In some ways the concrete countertop industry has begun following the same path that the granite industry created. When your business is centered around countertops, it’s expected that comparisons between concrete and other materials will be made. And this has a profound impact on expectations about pricing and quality.
However, since concrete is such a versatile material, it is possible to get out of the kitchen and move into new markets that don’t have these expectations. For example, you can explore making fire pits, water walls, furniture, planters, and wall panels and tiles.
While all of these items also have established alternatives with their own pricing and market trends, they do not face the same “compete directly with granite” issue that countertops do. And they do not have the same sealer performance expectations that kitchen countertops do.
What do you do? Consider adding a new product line that’s complimentary to your core business. If you already do outdoor kitchens, why not start offering fire pits too? If you focus on interior work, how about water walls, wall panels or even furniture?
For those already making high-quality concrete countertops, adding these new products should be easy. However, each requires more care and consideration than simply changing the shape of your forms. Transmuting flat concrete into a vertical wall that has water flowing over it is not necessarily difficult, but making a satisfying water wall that actually works can take thought and effort that most countertop jobs never demand.
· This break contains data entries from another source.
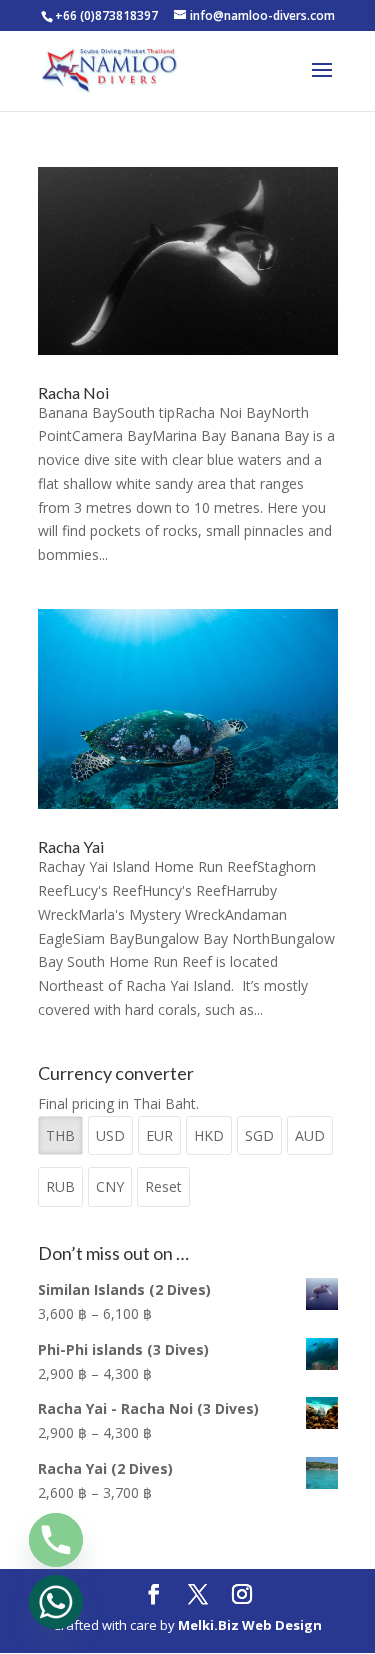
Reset (163, 1186)
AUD (310, 1135)
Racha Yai (71, 846)
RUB (60, 1186)
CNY (110, 1186)
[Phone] (56, 1540)
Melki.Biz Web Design (250, 1625)
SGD (259, 1135)
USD (110, 1135)
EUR (159, 1135)
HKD (209, 1135)
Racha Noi (73, 392)
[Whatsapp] (56, 1602)
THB (60, 1135)
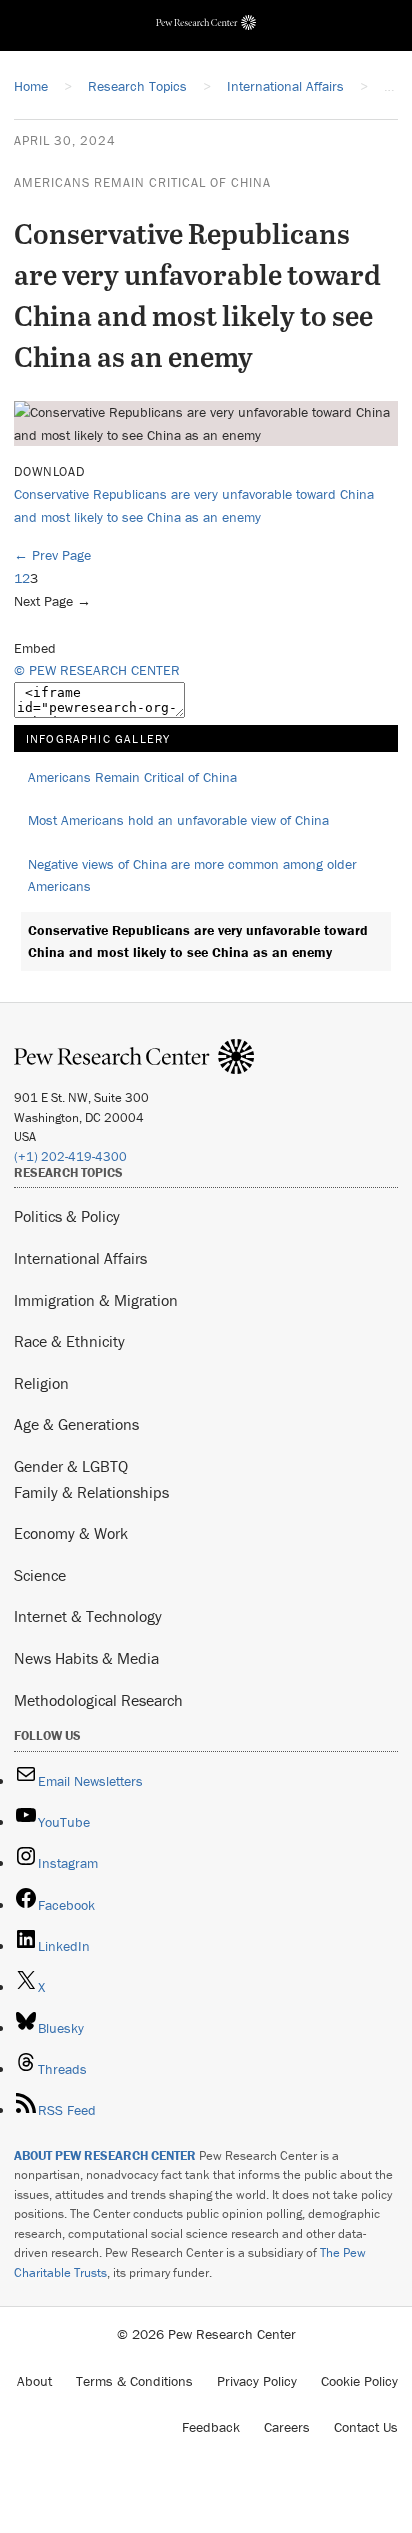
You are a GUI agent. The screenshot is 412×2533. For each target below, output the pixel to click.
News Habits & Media (86, 1658)
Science (40, 1575)
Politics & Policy (67, 1216)
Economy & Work (71, 1533)
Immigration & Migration (96, 1300)
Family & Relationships (91, 1492)
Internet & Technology (88, 1616)
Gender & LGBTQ (71, 1466)
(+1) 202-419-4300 (70, 1156)
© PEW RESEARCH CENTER (97, 670)
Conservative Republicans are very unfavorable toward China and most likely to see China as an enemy (198, 941)
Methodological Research (98, 1700)
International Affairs (80, 1258)
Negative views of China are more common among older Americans (192, 875)
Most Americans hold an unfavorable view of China (178, 820)
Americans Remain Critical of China (142, 182)
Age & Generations (76, 1424)
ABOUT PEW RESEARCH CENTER (105, 2155)
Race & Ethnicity (69, 1341)
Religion (41, 1383)
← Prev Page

New products open new markets, but they also have their own learning curves. The last thing you want is a fire pit that blows up or a water wall that leaks. These new challenges test your confidence with working in three dimensions, hone your problem-solving skills and push your creativity — but that’s why you got into this, right?
Build on the skills you already have and hone your design creativity. Stop competing against granite and start realizing all the possibilities that concrete offers beyond countertops.